Twenty-one years after work was halted on the Cross Florida Barge Canal, the Ocklawaha River finally has a chance for new life. Could it be possible that someone now would deny it?

The Canal Lands Advisory Committee, which was established to make recommendations on how the state should protect the canal lands, has made a curious declaration about the Ocklawaha. It has said, some 14 years after an exhaustive state and federal study determined the river should be returned to its natural free-flowing state, that the issue needs yet another three years and $3-million worth of study. How is that possible?

The Rodman Dam is the most visible and tragic reminder of the implausible Barge Canal effort. It was completed in 1968, choking off the Ocklawaha and destroying 9,000 acres of forest and 16 miles of river. The dam has created a shallow, weed-filled reservoir that has become a costly environmental menace. The stagnant, nutrient-laden water in the reservoir has produced fish kills, and forced the U.S. Army Corps of Engineers to spend nearly $1-million a year on maintenance and operation of the dam.

Opening the dam and restoring the Ocklawaha is almost an assumption of the canal deauthorization. The Corps itself has recommended such action, and virtually every regulatory and academic study of the dam has agreed. The Florida Game and Fresh Water Fish Commission has written that: "In the long run, the option to restore to original condition would foster the optimum, self-sustaining aquatic ecosystem of the Ocklawaha River Valley." Opening the dam also would save the state money almost immediately; the projected cost of restoring the Ocklawaha is $4-million _ roughly four years' worth of current operation costs.

Unfortunately, a few bass fishing camps, supported by one powerful state lawmaker, apparently have decided that the short-term approach is best. They want to keep the bass swimming together in one pond, even if that leads occasionally to fish kills and ultimately is harmful to the future of sport fishing in the river.

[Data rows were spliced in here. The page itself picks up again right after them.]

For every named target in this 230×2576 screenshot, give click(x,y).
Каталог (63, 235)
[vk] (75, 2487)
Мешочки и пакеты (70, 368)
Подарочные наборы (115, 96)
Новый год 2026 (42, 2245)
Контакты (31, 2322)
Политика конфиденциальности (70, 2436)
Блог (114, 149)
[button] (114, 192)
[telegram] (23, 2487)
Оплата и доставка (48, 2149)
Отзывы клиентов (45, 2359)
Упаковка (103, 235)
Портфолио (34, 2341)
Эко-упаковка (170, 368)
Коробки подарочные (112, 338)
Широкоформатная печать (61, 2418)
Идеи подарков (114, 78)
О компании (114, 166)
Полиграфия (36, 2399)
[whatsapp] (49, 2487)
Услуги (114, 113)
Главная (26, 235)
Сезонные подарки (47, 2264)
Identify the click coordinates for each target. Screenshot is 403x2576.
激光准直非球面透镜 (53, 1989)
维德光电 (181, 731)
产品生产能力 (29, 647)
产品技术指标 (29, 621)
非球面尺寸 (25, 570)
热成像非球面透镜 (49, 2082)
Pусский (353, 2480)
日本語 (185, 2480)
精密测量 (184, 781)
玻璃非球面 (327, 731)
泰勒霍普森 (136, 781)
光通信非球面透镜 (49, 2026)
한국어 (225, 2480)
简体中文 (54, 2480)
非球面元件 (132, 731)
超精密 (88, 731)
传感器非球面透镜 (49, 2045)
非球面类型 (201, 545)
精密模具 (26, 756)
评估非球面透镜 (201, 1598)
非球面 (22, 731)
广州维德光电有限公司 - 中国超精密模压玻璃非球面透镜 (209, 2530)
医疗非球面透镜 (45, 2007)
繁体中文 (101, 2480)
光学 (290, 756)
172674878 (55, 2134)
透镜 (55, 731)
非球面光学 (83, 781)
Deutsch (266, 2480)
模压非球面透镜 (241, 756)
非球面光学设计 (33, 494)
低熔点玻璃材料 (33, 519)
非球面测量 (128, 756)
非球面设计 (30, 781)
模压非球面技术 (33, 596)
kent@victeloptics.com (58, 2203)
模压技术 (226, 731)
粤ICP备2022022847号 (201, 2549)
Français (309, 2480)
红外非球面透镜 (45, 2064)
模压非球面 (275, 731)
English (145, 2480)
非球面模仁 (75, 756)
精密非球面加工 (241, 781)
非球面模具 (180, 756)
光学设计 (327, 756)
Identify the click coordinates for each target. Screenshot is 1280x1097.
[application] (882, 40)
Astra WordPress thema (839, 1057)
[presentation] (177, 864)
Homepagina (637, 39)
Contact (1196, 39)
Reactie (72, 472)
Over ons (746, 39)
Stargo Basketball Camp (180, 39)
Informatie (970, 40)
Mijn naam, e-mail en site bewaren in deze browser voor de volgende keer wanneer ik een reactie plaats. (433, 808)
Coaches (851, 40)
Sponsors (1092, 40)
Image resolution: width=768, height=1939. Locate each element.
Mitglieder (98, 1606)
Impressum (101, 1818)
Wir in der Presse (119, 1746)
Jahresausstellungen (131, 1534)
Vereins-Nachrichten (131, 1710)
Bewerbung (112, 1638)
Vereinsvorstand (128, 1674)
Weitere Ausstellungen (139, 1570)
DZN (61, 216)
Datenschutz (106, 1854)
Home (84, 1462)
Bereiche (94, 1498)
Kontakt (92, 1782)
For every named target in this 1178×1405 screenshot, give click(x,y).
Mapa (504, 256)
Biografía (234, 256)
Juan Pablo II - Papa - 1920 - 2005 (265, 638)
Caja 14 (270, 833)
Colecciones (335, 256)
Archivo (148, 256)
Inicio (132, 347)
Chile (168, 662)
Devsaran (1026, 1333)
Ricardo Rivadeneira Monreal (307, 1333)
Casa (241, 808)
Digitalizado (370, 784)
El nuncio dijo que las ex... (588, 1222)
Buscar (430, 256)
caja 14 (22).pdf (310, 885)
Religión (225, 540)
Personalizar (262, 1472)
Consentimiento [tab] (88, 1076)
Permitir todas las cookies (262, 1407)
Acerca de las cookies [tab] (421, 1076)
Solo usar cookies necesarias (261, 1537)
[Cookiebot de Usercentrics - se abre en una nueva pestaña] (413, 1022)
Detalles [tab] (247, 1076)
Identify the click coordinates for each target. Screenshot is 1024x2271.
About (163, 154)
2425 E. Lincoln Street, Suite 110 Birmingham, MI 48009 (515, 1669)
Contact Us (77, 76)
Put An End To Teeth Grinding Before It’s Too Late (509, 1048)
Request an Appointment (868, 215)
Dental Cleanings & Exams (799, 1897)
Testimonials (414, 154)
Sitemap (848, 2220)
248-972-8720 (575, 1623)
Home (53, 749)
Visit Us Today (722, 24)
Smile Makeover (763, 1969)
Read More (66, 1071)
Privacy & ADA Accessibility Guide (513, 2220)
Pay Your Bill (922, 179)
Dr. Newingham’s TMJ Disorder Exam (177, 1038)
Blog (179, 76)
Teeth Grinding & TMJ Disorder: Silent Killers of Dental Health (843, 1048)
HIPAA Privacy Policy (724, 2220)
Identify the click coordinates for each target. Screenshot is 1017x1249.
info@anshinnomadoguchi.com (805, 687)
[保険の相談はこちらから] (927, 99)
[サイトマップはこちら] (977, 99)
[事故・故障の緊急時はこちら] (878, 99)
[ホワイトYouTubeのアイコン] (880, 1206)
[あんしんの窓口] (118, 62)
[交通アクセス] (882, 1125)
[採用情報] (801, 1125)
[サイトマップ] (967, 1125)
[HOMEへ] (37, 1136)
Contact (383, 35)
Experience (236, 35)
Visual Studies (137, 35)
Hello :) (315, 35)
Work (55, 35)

Such an obvious case of self-interest might be ignored if it weren't for the work of Sen. George Kirkpatrick, D-Gainesville. Kirkpatrick, for reasons he has not been eager to tell the public, has become a one-man lobbying force for the Rodman Dam. He has badgered university researchers and state agencies over which he has budgetary control, and he nearly single-handedly pressured the Canal Lands Committee into recommending a three-year study. For Kirkpatrick's obsession with keeping the remnants of the Cross Florida Barge Canal alive, the senator's local newspaper, the Gainesville Sun, has dubbed the Rodman Dam "Kirkpatrick's Folly."

Kirkpatrick is not looking for honest scientific assessment; he simply wants another delay. And the question about the Ocklawaha's future now is properly directed to the state Cabinet and the Legislature, which will assume control of the canal lands.

Is Florida going to let one senator hold up a process that has been moving ahead for two decades? Could the state seriously consider perpetuating the mistakes of the Cross Florida Barge Canal?